┌──

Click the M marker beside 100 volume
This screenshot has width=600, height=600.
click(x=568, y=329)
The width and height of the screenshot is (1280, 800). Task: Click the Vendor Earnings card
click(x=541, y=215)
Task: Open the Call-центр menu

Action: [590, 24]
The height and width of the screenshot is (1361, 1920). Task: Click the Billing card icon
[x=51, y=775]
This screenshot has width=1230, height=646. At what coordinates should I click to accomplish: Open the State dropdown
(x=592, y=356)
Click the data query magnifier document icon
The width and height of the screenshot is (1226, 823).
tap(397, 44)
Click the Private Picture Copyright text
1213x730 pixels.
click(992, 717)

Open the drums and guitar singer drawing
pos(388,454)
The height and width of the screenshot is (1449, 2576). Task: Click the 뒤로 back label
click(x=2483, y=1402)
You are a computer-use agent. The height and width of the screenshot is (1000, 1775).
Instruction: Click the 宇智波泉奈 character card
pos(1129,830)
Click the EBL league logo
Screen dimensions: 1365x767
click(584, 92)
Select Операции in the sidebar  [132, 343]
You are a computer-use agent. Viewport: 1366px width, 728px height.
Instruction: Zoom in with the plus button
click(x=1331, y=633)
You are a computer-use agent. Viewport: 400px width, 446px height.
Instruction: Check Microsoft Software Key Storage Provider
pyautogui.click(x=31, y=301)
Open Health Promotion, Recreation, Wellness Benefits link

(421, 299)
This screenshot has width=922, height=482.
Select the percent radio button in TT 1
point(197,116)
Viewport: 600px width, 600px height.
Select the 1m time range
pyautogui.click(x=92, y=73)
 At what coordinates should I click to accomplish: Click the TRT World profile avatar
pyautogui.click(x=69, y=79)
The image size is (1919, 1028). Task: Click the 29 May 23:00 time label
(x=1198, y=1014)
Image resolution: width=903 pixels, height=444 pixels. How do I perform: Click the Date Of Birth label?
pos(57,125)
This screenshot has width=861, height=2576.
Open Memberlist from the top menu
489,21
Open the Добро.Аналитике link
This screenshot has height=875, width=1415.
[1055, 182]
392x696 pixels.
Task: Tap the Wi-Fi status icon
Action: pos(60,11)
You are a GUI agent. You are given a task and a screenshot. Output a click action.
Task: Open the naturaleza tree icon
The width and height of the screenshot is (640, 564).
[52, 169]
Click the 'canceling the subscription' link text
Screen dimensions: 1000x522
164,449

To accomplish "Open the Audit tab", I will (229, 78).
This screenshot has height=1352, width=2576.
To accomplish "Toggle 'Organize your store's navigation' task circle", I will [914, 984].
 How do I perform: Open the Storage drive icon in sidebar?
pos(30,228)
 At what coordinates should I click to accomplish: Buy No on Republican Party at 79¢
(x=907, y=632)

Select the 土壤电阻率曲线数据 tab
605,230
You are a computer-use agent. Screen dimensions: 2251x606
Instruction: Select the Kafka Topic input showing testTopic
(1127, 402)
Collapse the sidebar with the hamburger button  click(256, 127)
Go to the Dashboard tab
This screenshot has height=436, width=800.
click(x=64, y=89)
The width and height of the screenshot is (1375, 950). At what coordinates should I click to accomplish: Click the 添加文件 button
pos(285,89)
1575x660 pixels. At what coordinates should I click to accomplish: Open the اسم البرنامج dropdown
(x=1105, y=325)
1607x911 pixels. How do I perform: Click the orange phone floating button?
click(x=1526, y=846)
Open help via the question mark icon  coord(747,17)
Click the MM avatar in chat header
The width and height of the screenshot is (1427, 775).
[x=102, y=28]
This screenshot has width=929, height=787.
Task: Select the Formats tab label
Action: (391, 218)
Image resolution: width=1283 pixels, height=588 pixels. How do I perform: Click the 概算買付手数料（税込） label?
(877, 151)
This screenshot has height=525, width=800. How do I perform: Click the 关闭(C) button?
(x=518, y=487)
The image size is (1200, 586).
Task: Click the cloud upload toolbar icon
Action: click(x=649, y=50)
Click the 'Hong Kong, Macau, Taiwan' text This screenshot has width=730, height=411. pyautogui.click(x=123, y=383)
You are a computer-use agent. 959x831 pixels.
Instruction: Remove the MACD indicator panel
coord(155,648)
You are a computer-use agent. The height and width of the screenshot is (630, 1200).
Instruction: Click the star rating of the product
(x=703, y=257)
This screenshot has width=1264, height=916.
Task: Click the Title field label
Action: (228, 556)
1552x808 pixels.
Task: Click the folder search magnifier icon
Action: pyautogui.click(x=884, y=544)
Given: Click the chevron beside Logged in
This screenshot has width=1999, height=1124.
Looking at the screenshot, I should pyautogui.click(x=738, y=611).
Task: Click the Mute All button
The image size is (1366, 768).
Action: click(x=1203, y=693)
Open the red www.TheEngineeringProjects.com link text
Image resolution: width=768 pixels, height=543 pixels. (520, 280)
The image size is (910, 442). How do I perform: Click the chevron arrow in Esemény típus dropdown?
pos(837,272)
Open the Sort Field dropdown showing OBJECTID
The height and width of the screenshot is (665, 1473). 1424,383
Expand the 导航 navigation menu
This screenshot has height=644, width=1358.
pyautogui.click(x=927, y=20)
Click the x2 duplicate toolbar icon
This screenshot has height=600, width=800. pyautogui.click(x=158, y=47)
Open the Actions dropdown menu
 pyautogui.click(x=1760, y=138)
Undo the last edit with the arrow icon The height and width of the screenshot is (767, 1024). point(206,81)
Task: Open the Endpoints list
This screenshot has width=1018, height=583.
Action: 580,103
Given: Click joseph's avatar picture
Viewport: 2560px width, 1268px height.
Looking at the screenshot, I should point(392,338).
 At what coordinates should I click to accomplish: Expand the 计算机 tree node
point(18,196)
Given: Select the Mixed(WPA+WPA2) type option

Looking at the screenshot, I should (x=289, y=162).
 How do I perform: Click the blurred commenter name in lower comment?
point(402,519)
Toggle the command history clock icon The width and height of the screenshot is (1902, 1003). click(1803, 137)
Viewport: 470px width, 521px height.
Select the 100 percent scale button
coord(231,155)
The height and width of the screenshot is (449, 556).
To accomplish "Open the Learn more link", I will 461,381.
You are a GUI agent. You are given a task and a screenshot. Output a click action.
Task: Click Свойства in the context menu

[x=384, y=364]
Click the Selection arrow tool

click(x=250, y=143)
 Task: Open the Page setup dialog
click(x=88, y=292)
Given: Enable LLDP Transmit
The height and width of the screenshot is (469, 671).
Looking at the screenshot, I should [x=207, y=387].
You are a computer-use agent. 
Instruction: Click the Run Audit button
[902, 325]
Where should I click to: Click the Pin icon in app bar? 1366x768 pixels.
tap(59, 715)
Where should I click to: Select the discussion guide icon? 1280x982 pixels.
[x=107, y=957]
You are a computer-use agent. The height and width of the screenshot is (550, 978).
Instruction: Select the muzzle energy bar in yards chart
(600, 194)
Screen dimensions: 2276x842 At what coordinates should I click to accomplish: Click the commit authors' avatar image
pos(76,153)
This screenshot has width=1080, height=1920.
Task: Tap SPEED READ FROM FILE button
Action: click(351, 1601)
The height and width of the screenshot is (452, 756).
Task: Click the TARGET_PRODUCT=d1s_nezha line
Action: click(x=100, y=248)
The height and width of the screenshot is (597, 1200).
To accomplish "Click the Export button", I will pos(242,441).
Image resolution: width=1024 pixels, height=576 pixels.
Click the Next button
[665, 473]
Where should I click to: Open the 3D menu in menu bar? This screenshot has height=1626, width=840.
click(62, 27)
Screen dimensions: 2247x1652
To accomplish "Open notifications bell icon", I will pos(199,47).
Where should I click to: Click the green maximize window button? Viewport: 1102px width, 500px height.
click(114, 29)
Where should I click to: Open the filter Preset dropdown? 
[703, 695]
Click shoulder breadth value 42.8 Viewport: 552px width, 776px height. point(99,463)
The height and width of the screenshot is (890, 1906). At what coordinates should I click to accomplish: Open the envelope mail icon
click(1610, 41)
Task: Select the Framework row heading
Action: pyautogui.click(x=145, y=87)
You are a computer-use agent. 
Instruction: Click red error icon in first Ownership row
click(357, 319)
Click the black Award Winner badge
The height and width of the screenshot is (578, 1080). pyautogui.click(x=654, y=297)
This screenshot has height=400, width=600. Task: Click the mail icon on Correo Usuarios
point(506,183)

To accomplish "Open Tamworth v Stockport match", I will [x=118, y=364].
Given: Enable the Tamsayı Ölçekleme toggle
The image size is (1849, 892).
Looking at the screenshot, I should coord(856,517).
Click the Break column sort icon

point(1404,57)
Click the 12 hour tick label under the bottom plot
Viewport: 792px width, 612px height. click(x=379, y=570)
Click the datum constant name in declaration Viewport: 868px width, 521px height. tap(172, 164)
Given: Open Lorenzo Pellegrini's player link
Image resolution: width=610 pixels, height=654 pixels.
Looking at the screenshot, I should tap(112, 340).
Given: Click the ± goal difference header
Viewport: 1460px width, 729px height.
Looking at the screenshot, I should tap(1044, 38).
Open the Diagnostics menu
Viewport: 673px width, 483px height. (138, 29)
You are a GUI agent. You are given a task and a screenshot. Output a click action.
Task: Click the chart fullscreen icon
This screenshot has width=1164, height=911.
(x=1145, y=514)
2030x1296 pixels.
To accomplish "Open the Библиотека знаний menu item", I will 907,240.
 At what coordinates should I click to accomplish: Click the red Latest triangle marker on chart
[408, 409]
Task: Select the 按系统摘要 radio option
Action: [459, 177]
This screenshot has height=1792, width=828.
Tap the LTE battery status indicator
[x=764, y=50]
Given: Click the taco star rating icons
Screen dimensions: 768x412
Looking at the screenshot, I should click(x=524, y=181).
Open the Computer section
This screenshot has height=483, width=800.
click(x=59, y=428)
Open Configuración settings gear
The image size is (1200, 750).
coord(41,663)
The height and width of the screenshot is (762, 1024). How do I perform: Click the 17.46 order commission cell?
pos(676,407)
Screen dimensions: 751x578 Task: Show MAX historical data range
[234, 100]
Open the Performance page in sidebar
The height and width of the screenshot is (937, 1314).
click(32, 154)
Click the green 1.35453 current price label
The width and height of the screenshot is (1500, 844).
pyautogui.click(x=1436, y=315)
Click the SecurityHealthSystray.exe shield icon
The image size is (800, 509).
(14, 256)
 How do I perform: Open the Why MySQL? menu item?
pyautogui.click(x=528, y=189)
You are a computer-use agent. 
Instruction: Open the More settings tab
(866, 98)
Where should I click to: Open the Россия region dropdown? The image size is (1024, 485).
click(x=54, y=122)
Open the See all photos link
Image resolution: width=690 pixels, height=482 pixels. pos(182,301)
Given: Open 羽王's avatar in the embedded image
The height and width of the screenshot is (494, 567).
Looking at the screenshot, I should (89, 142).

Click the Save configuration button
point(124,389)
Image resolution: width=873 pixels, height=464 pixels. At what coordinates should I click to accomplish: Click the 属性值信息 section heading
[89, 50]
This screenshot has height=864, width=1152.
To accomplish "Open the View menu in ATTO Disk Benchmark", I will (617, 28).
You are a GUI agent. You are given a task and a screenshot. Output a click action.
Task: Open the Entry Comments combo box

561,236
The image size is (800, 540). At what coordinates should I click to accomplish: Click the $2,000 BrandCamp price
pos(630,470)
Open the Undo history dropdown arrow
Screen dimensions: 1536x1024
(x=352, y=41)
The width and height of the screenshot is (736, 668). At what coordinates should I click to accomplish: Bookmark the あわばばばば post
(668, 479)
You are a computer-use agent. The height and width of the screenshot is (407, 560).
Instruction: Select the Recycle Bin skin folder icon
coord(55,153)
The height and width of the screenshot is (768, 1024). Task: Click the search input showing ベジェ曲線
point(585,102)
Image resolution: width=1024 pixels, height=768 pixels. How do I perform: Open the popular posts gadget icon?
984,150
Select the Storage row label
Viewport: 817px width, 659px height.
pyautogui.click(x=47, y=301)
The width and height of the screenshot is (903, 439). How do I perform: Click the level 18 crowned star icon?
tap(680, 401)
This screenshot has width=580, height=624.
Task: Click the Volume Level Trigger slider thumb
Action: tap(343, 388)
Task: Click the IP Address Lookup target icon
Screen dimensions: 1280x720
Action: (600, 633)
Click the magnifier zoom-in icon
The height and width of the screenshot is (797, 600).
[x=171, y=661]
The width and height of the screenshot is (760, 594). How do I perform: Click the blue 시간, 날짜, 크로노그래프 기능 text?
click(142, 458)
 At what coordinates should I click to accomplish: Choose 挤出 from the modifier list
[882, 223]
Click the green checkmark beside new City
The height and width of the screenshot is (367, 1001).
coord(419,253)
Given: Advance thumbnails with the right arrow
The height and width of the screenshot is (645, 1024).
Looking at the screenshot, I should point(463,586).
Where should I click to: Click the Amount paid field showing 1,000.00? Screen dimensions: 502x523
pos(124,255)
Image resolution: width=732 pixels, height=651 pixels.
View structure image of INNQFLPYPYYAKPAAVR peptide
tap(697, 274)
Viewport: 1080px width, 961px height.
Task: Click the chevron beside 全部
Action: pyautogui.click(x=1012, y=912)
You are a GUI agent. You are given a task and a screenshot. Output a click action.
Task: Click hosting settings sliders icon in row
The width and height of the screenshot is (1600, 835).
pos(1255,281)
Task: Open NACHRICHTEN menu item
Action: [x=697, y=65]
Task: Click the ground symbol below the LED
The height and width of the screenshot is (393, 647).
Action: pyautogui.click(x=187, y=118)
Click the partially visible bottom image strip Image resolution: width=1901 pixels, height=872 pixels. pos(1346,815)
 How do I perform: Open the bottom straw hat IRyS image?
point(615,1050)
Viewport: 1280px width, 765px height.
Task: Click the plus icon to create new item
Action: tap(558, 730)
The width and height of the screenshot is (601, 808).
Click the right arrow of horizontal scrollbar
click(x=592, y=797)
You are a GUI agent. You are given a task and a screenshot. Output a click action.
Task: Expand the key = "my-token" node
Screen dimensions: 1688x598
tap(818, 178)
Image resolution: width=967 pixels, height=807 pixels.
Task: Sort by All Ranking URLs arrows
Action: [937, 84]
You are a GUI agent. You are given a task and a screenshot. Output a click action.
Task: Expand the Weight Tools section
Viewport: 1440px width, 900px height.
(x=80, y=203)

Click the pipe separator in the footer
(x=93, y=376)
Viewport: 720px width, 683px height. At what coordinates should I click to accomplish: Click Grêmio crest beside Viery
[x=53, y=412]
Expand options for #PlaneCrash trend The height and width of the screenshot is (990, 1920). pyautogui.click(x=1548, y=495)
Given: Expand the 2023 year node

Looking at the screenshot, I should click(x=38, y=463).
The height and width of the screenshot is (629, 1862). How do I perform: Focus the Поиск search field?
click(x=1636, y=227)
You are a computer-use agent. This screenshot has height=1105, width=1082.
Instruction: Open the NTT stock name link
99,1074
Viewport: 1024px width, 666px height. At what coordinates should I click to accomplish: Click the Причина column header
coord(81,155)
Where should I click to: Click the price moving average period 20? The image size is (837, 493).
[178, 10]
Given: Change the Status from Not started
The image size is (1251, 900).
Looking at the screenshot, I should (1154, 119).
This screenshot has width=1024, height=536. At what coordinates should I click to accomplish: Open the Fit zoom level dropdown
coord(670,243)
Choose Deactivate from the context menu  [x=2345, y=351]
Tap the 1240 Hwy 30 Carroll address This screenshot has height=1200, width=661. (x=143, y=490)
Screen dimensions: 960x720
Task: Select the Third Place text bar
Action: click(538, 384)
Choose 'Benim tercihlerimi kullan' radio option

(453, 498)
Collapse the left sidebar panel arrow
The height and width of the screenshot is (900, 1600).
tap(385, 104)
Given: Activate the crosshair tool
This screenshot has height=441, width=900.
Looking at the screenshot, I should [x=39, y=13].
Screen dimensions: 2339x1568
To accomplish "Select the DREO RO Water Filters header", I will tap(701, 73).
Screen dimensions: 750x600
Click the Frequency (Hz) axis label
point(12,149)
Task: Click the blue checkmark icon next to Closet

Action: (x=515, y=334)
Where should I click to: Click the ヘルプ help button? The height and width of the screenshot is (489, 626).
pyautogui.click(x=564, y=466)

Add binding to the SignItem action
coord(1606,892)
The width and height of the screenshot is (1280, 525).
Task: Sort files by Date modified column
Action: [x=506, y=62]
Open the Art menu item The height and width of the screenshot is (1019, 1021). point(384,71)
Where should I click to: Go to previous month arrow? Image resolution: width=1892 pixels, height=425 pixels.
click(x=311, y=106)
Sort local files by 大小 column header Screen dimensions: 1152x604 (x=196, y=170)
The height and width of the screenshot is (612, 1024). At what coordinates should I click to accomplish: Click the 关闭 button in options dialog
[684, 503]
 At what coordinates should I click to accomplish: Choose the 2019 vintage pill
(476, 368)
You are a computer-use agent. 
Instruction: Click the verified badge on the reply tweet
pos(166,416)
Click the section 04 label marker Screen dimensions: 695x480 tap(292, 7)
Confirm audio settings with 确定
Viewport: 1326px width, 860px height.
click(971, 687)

└──

Wherever the string "history" appears in a line above, copy that line.

Toggle the command history clock icon The width and height of the screenshot is (1902, 1003). click(1803, 137)
Open the Undo history dropdown arrow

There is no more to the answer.